---------- 本文 ----------
ここ数年、ファミコン・スーパーファミコン・メガドライブの互換系「新作&再販ソフト」がレトロゲーム界隈を賑わせています。今回はブラウザ拡張機能
「Keepa」をつかってAmazonの価格推移を眺めつつ、それらの歴史を振り返ってみましょう。
※価格推移表の見方
青線……新品
黒線……中古品
◆2016年◆コロンバスサークル (2016-01-30)
売り上げランキング: 14,571

2016年、先陣を切ったのは音楽アルバムという形で発表された『8BIT MUSIC POWER』でした。
もちろん、それまでもファミコンの新作はインディーズレベルでは何本か発表されてきました。しかしながらメジャー流通という意味ではこれが初登場でした。ちなみにこれに先駆けて2008年にリリースされた『ミスタースプラッシュ』も13年ぶりのファミコンソフトとして当時、話題になりましたが、あくまでもDVDの初回限定特典の組み立てキットだったので単品で流通したわけではありませんでした。したがって本作が出たとき『ミスタースプラッシュ』がなかったことにされ
「21年ぶりのファミコンソフト」としてメディアを賑わせていましたね。日本人は初物を尊ぶ民族なので、初物であるのと、そうでないのでは話題性はもちろん、売り上げもまったく変わってきます。
---------- 一覧 ----------
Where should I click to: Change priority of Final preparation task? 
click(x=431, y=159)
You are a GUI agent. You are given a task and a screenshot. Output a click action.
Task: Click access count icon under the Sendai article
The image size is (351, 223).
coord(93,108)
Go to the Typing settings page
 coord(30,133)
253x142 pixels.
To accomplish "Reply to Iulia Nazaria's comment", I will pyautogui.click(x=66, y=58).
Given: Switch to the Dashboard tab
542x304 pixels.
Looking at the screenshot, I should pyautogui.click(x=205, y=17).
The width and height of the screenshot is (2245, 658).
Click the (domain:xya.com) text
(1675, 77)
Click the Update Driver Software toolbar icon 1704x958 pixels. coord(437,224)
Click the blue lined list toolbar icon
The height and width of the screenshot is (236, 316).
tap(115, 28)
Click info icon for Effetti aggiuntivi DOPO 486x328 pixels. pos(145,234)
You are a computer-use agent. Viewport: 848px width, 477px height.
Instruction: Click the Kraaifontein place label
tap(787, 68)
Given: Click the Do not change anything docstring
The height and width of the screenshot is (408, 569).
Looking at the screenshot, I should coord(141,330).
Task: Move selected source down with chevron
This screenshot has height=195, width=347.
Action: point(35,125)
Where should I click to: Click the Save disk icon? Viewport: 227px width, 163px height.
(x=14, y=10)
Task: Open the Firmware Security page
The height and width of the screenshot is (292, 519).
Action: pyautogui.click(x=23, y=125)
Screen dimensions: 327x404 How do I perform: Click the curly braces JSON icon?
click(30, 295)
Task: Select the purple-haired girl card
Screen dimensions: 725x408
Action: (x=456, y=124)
----------
◆ **やること**:
本文によると、2008年にリリースされた『ミスタースプラッシュ』が単品で流通しなかったのはなぜですか。1〜3文で説明してください。 これらの項目は、本文とは別の出典から取られています。

◆ **この問題の解答**:
『ミスタースプラッシュ』は、DVDの初回限定特典である組み立てキットでした。そのため、単品としては流通しませんでした。